Find every line in the entries below that contains the word "icon" and copy each of those lines in full.

(Entries for locating words and elements)
┌────────
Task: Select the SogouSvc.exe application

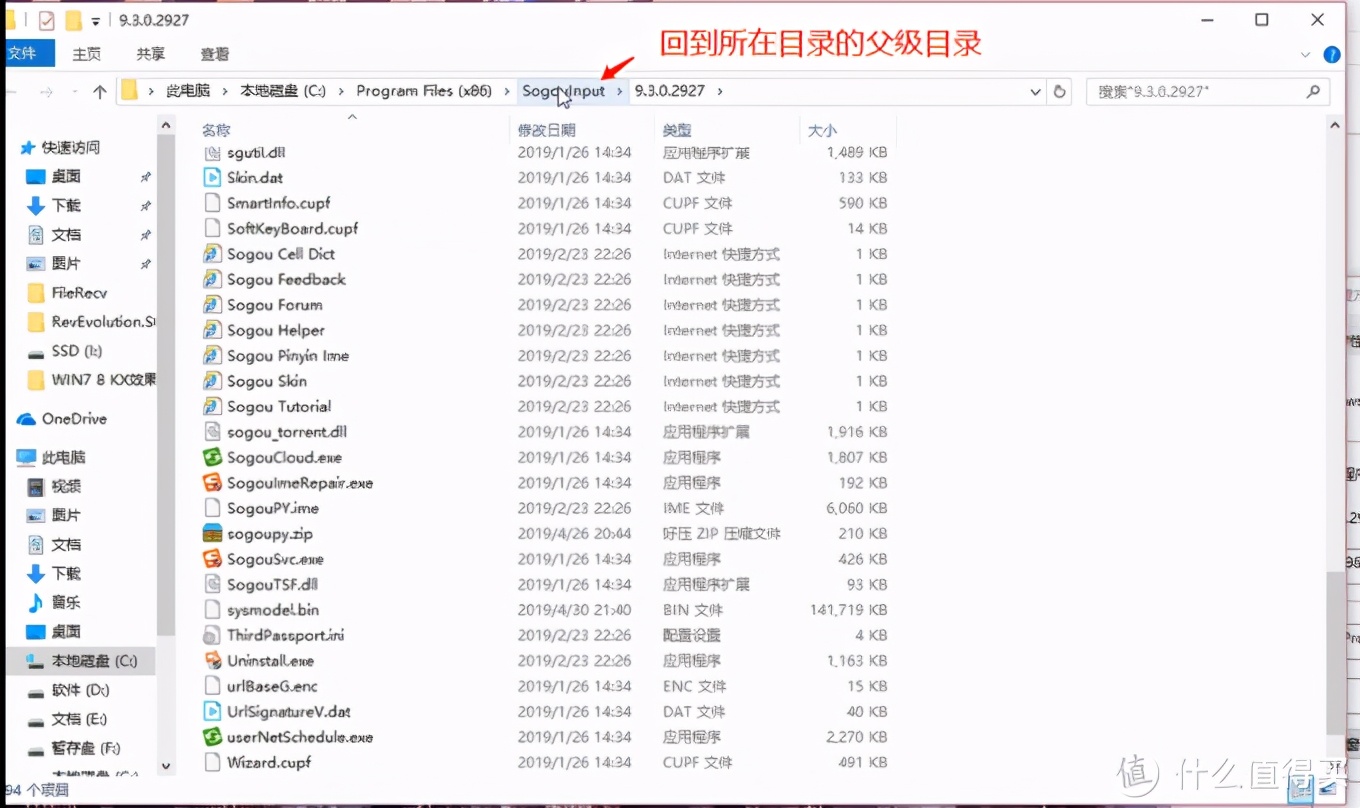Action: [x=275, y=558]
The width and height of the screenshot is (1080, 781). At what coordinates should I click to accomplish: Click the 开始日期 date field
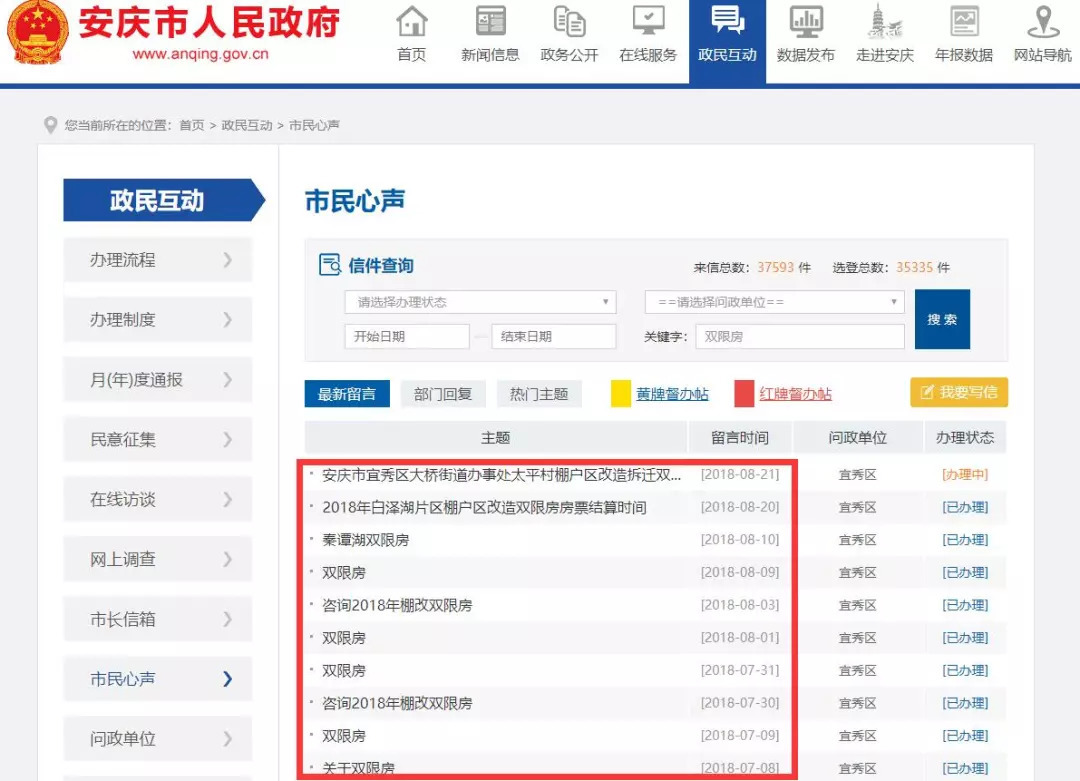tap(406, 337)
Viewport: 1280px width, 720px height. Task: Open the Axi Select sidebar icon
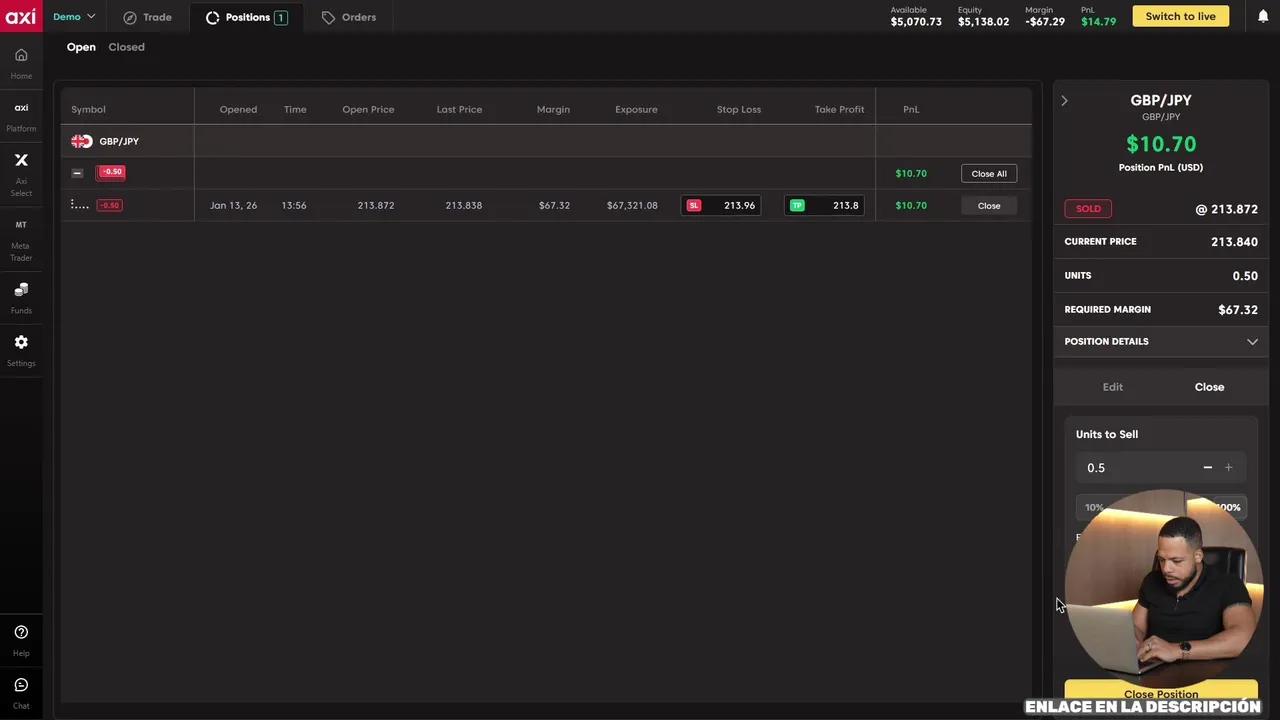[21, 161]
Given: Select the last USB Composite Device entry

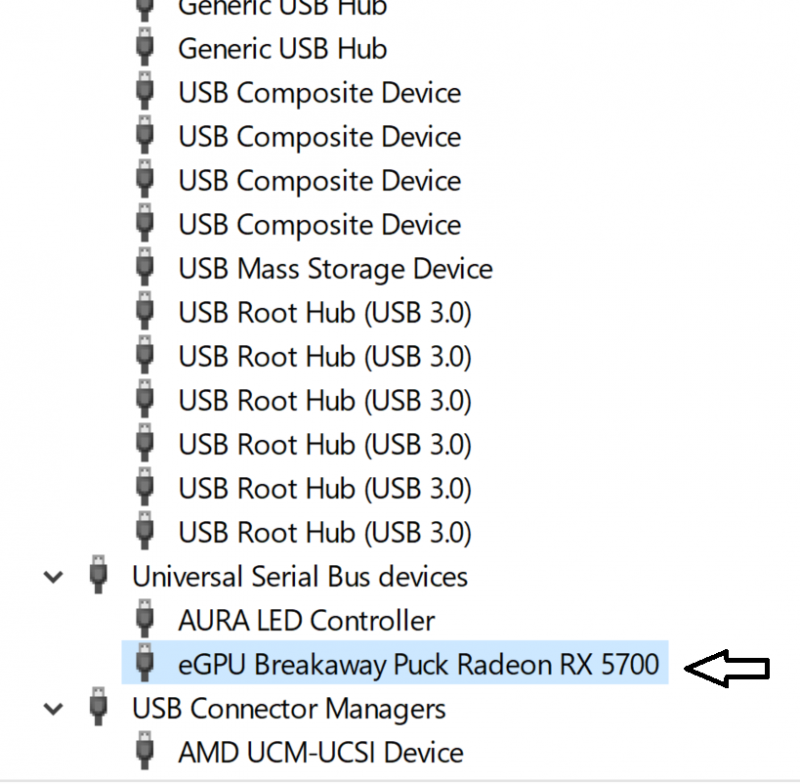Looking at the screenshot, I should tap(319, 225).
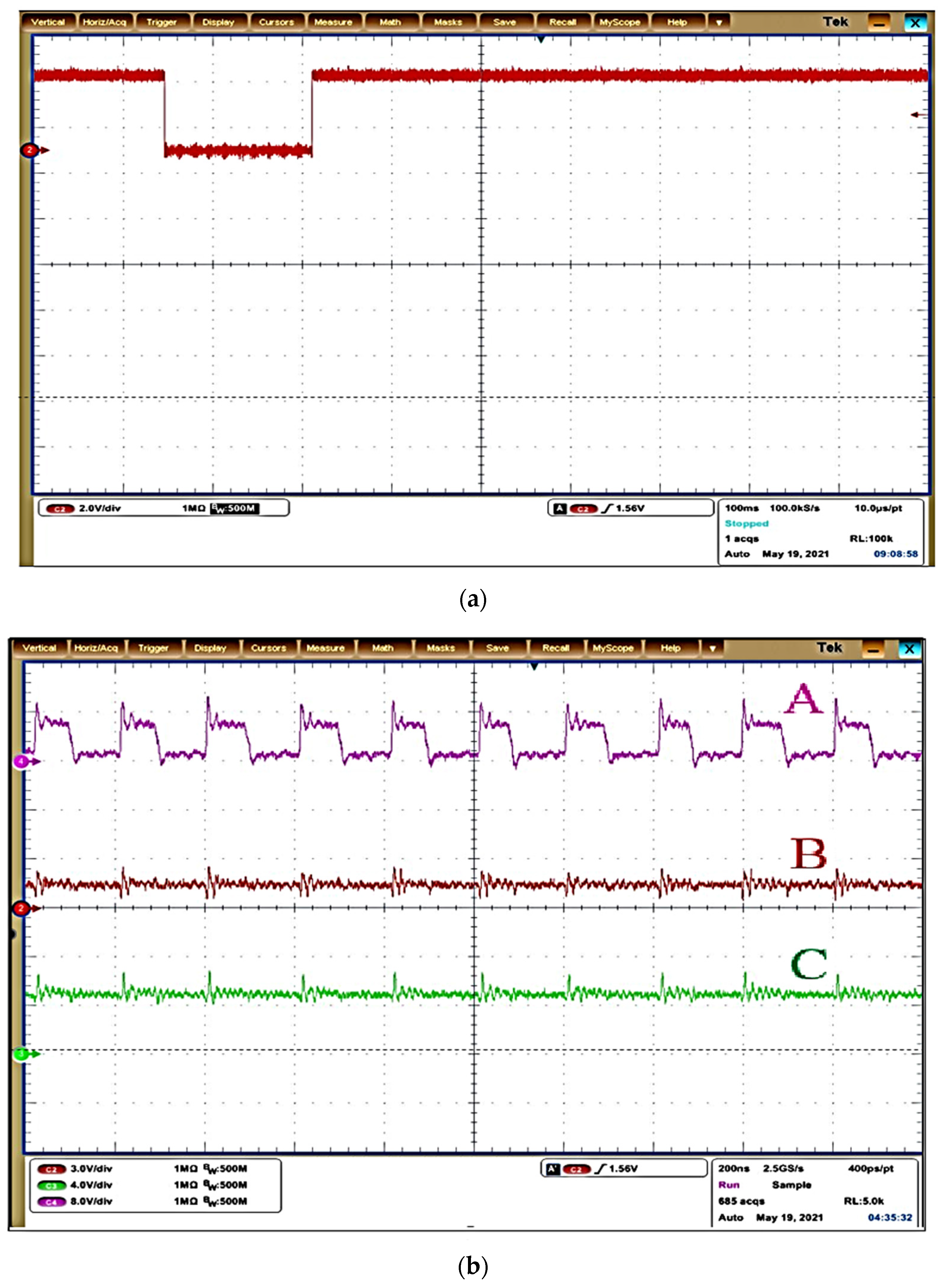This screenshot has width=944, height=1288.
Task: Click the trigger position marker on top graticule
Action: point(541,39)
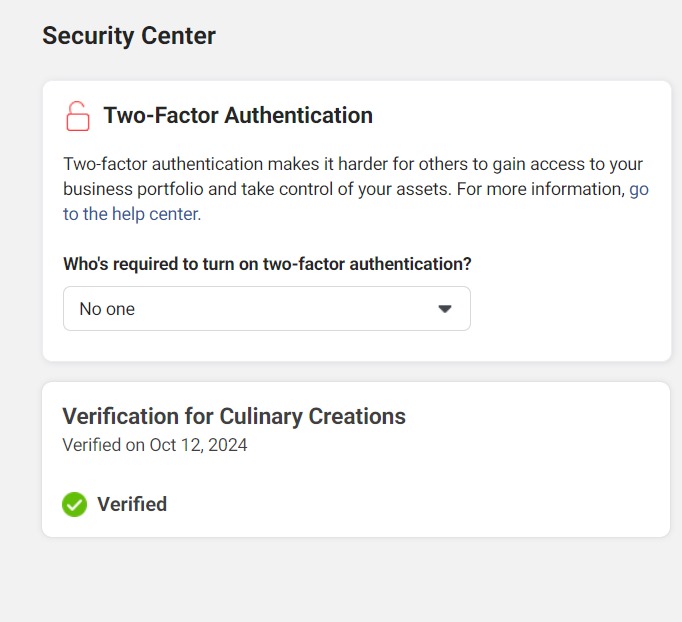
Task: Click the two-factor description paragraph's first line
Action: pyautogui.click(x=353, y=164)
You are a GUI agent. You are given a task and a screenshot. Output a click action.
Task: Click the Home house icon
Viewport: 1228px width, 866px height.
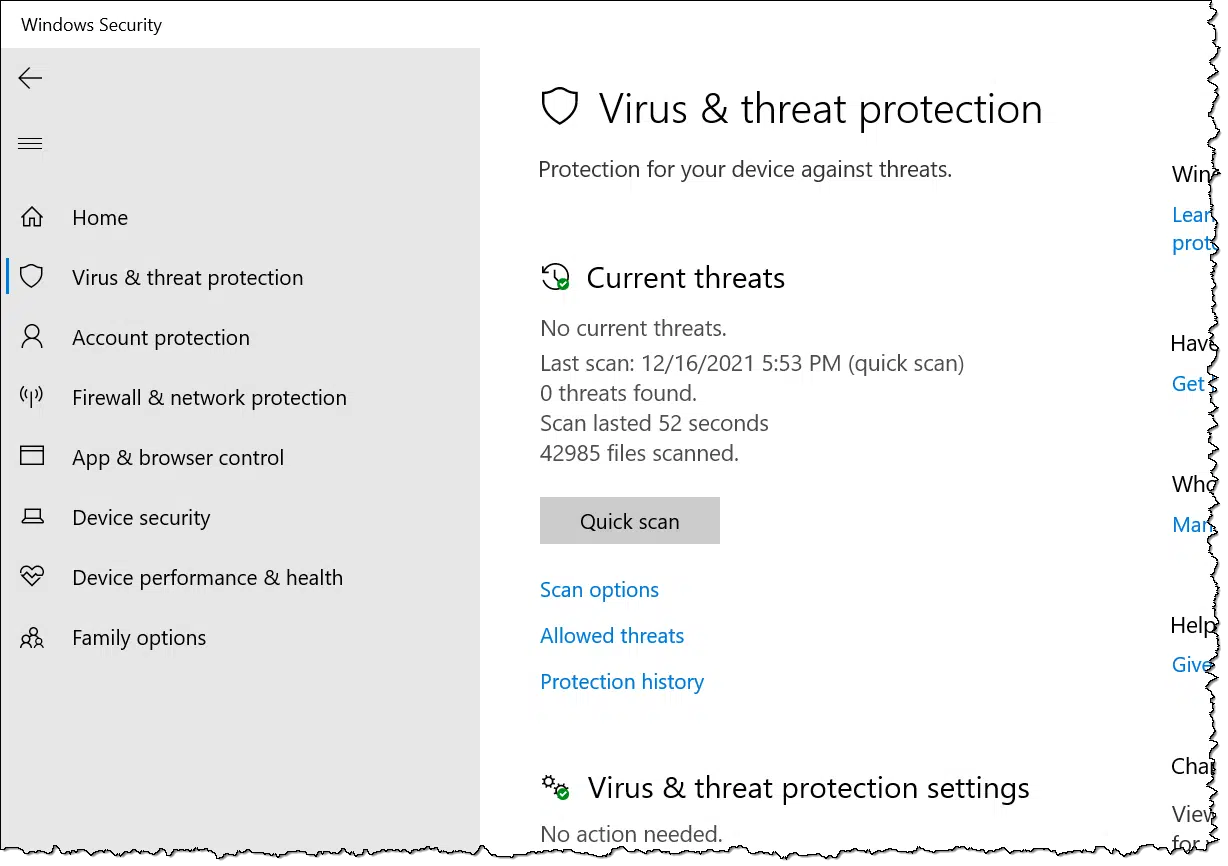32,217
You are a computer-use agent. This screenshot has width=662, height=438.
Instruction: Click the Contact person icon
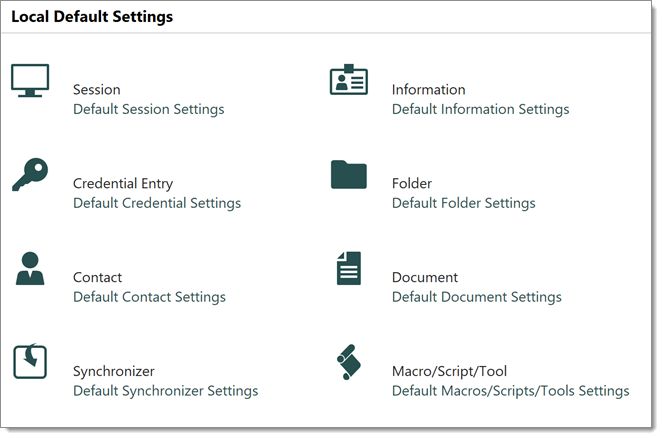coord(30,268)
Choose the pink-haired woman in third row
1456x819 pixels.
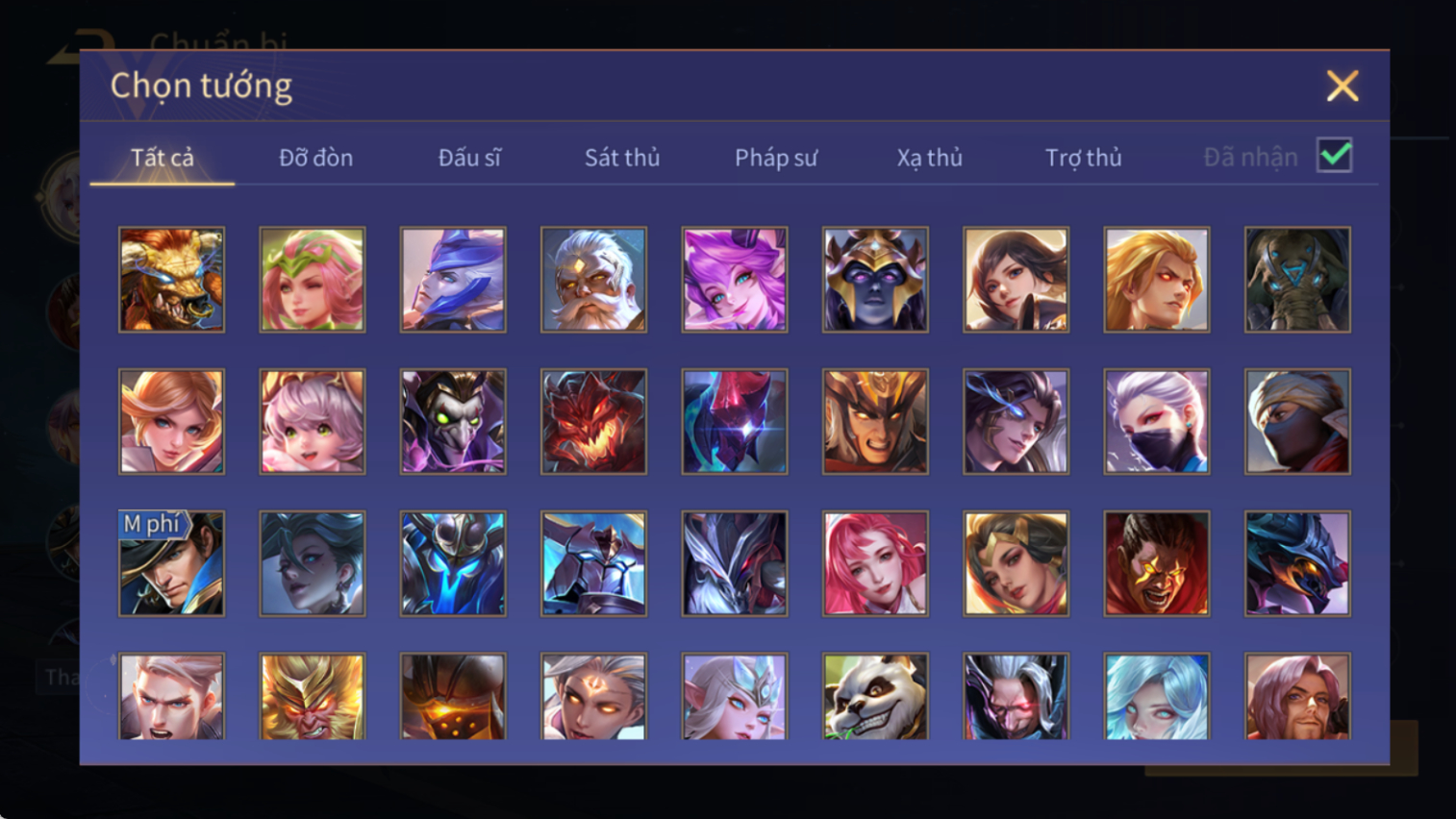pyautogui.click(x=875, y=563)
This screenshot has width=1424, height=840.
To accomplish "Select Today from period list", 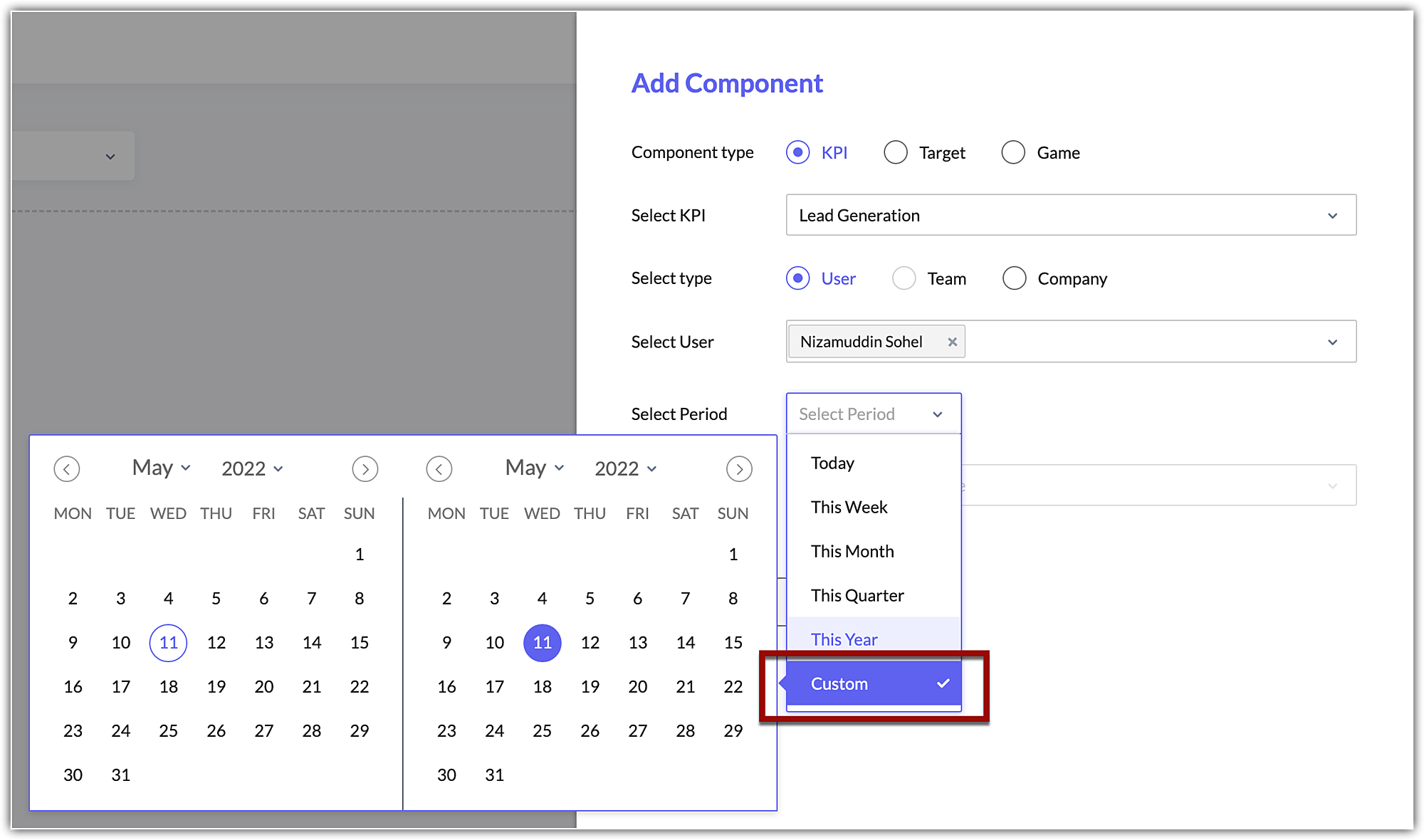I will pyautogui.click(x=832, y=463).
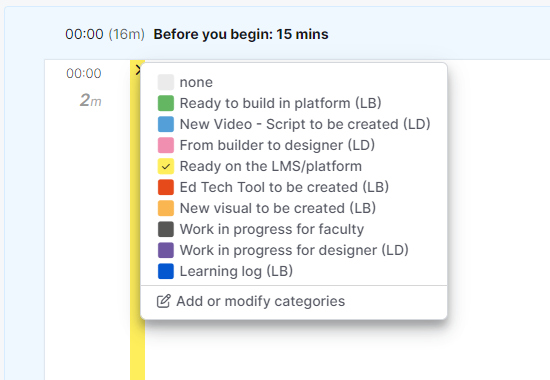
└────────
> _Result_
Viewport: 1280px width, 720px height. Task: Open the Axi Select sidebar icon
Task: Click the Home house icon
Instruction: Click the Contact person icon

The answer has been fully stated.